In this paper, we change the result of (3A's square B's negative third power) negative first power into a form with only positive integral exponential power
b^3/(3a^2)
The monotone increasing interval of log half (x ^ 2 + 4x-12) is?
There should be a process, thank you
Y = Log1 / 2 (x ^ 2 + 4x-12) the domain is: (2, positive infinity) and (negative infinity, - 6)

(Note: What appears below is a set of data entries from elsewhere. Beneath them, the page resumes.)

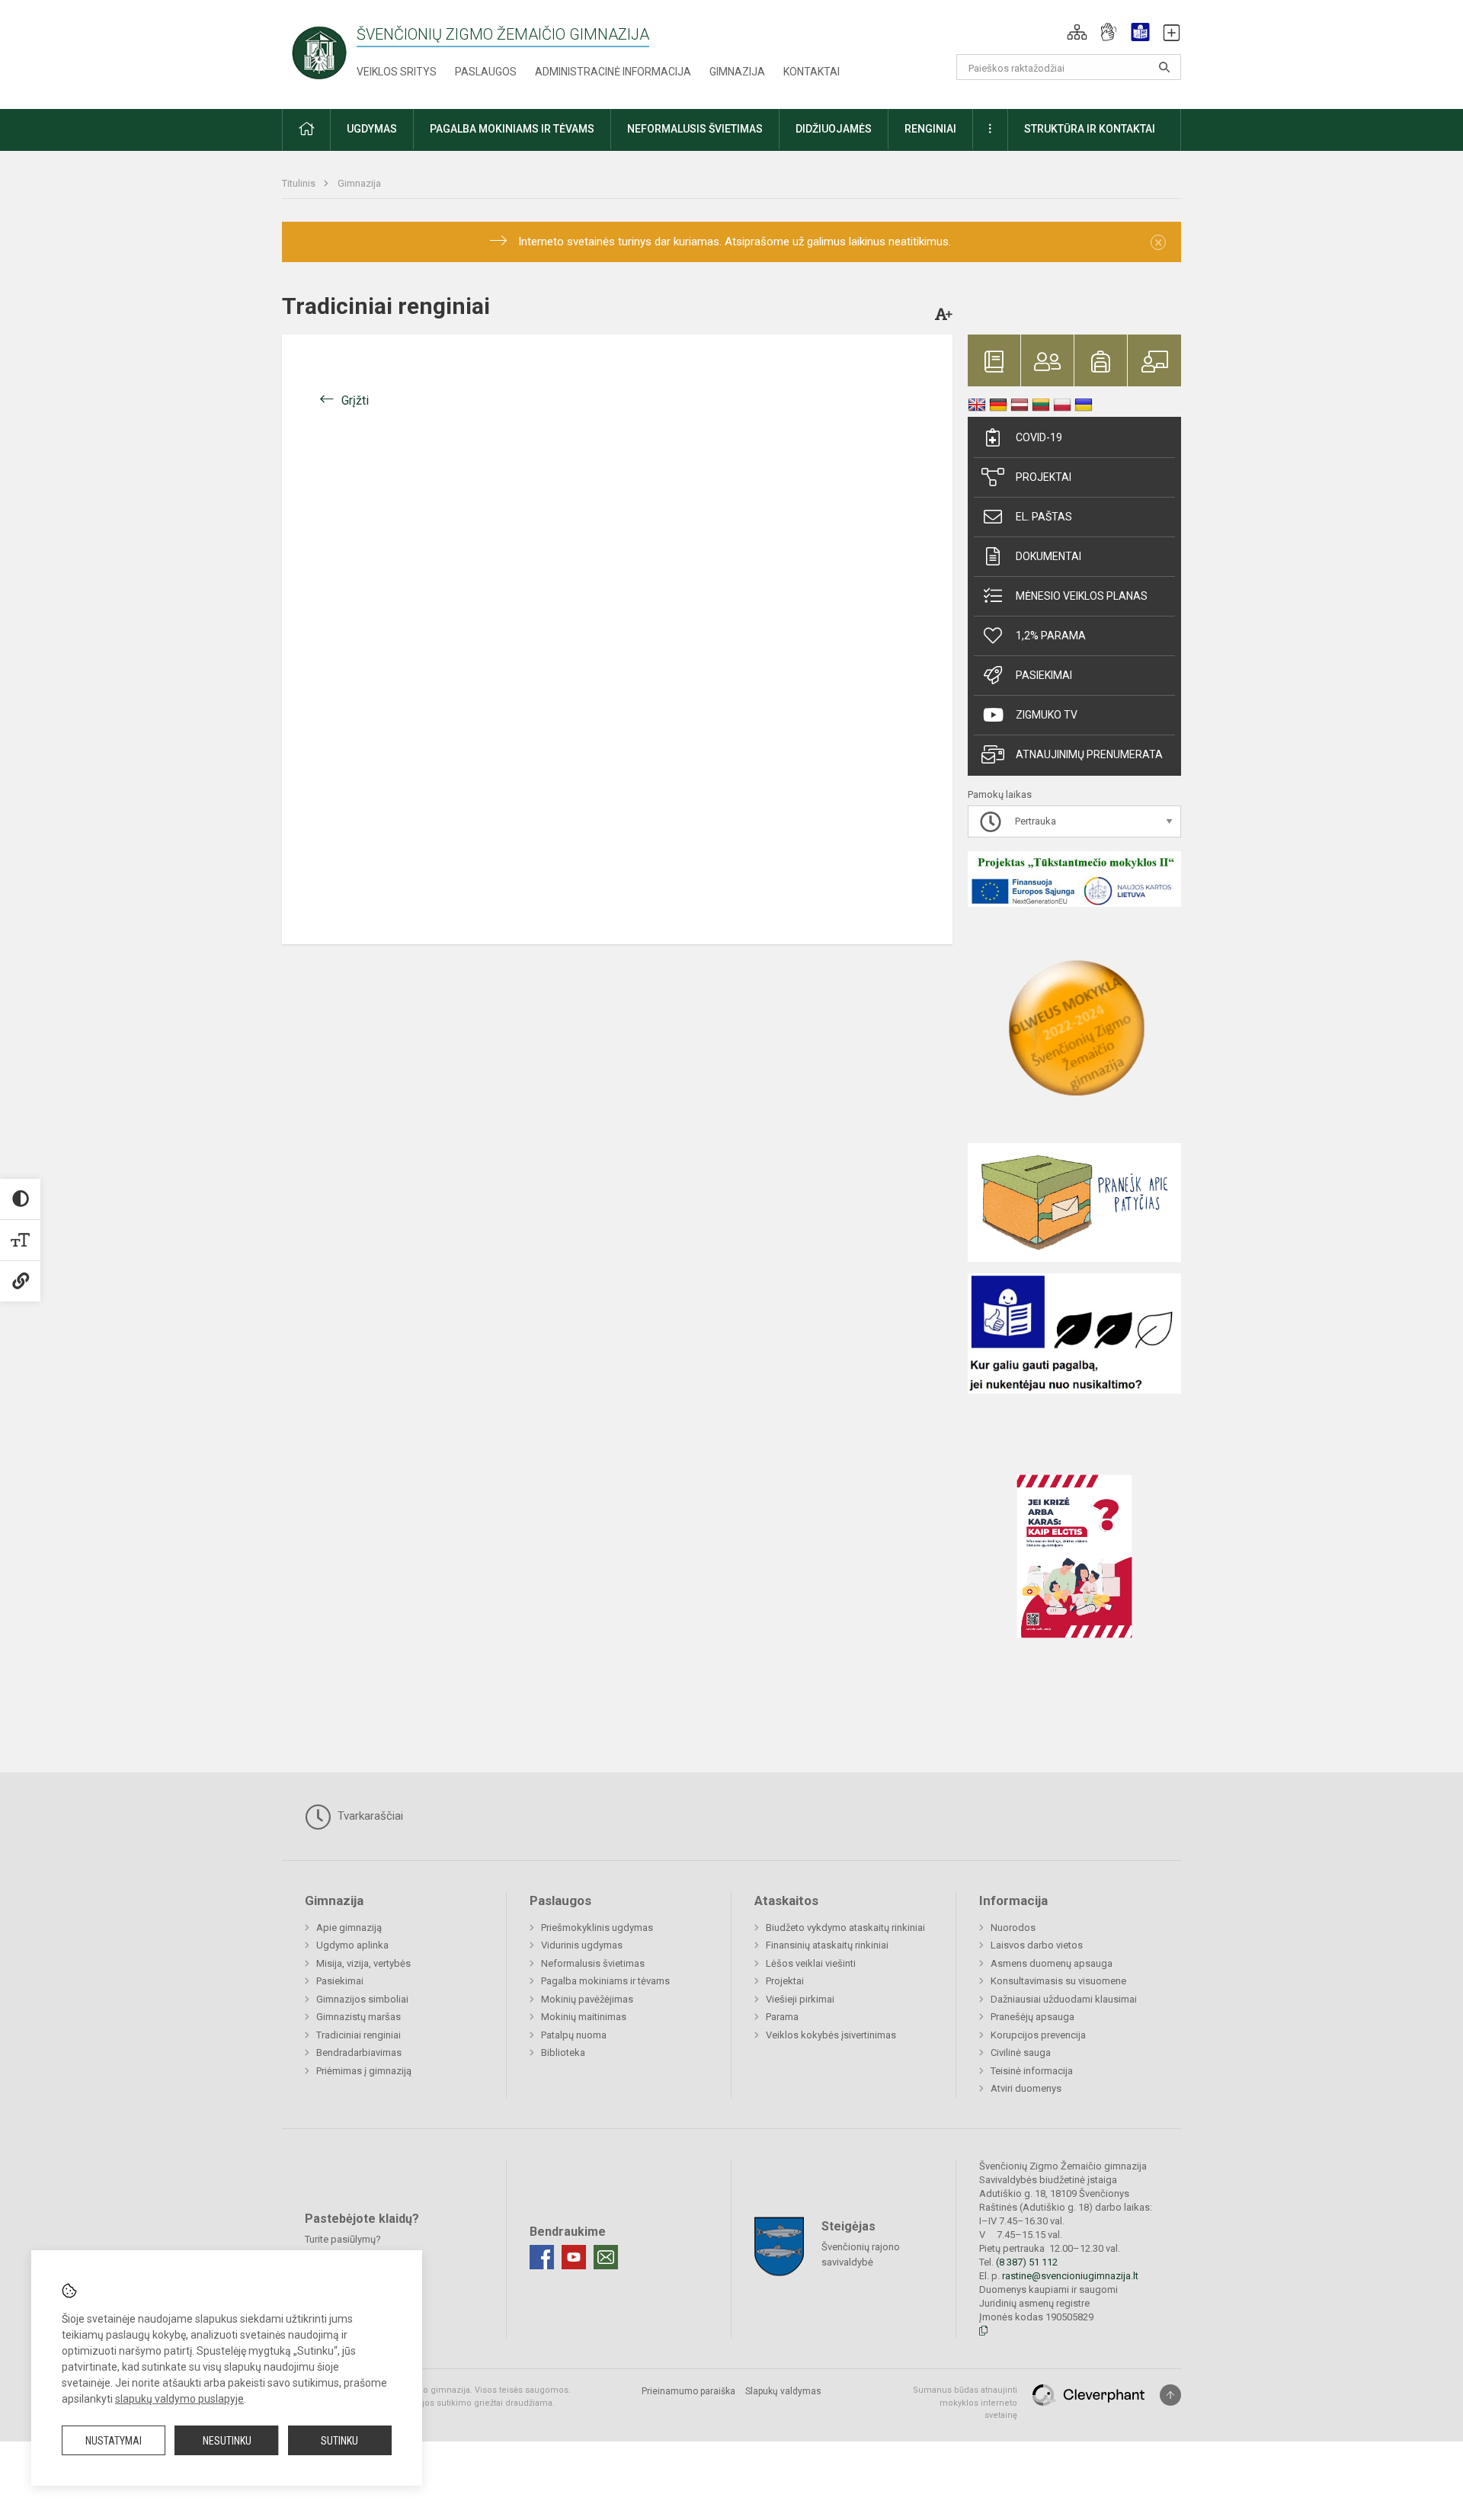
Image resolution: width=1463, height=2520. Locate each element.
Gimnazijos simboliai (362, 1999)
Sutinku (339, 2441)
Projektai (1043, 477)
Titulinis (300, 183)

Y = Log1 / 2 (x ^ 2 + 4x-12) is composed of y = Log1 / 2 (T) and T = x ^ 2 + 4x-12. Y = Log1 / 2 (T) is a decreasing function on the domain,
T = x ^ 2 + 4x-12 is an increasing function on (2, positive infinity) and a decreasing function on (negative infinity, - 6)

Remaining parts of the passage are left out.